It wasn’t the prettiest finish in the world, but Adam Scott, who just won last week’s Australian PGA, will take the win as he successfully defended his title at the Australian Masters. Scott led the field by five late in the front nine, but managed to let a sizzling Matt Kuchar get ahead of him by a stroke.
Scott made a mess of the par-3 14th and posted a double-bogey. With four holes to play, Kuchar seemed to be in cruise control, two clear of Scott — not so fast!
Kuchar, the no. 8 ranked player in the world, botched two of the last three holes, including a double-bogey on the 72nd, to shoot a three-under 68 and come up just short of a fine come-from-behind win over the local hero.
“I guess today, sometimes you kind of win a little bit ugly,” Scott told reporters after posting a scrappy even-par 71 for a 14-under total.”All of the good stuff I’d done in the first three rounds counted for a lot.
“Even though it wasn’t the prettiest golf today… I got away with it, but I’ll have to learn not to do it next time.”
Scott led by four shots heading into the final round, but had to fend off a red-hot Kuchar. His wobbly back nine brought back memories of the 2012 Open Championship where he bogeyed the last four holes to lose the Claret Jug (he also bogeyed four in a row early on the second nine this past summer at Muirfield).
“I usually like looking at the leaderboard, but it wasn’t enjoyable today,” Scott said of the merry-go-round scoreboard. “I made a lot of errors, but I managed to hang on despite being a little shaky out there…
“It’s hard to win tournaments and, so, just to win that one tournament last year meant a lot. But I think my game has progressed since then. I think it was more a case of just making sure I won that tournament last year rather than letting it slip away and certainly put me on a good path heading into this year.”
Kuchar bogeyed the opening hole of the day, but then birdied five of the next eight. He notched another one on no. 11 and then on no. 15 to take the solo lead for the first time, briefly — before collapsing and playing the last three holes three-over.
“It’s never fun, the 72nd hole, but it can happen any time,” Kuchar said. “I tried on the last hole to stay aggressive and hit a good quality shot and I thought I had.
“The thing about Royal Melbourne is you can really pay the price for just being off if you play aggressively. It’s certainly a rough way to end it but that’s kind of the nature of the game.”
Two-time Leukemia survivor Jarrod Lyle made his comeback to golf after 20 months after beating his battle with the disease (again).
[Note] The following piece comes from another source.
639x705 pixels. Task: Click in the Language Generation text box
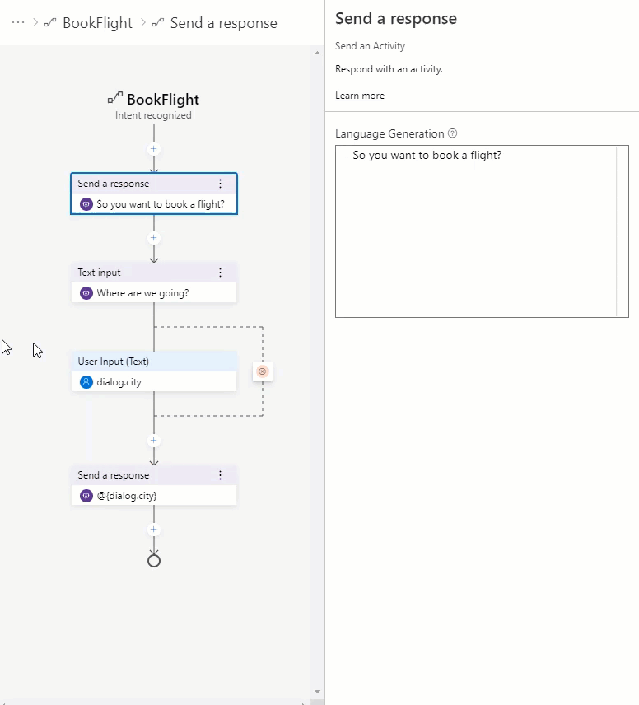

He shot solid rounds of 72-71-70 before fatigue caught up to him in the final round that didn’t help on his way to carding a 79. He still finished a respectable T57.
“I played five days in a row, including the pro-am, and the last nine holes I started to feel it,” Lyle said. “I got around, and it’s not the end I wanted. But it’s better than I thought it would be: three good rounds and one shocker, that’s golf.”
Sounds like Lyle hasn’t lost his affable sense of humor.
In the trophy presentation, Scott reminded fans to come out and cheer on Team Australia next week.
“Please come back next week and watch me and Jase [Jason Day],” he said to the crowd. “We’ll win the World Cup.”
Scott will try to complete the “Scotty Slam” at the Australian Open, the third and final leg, starting November 28th.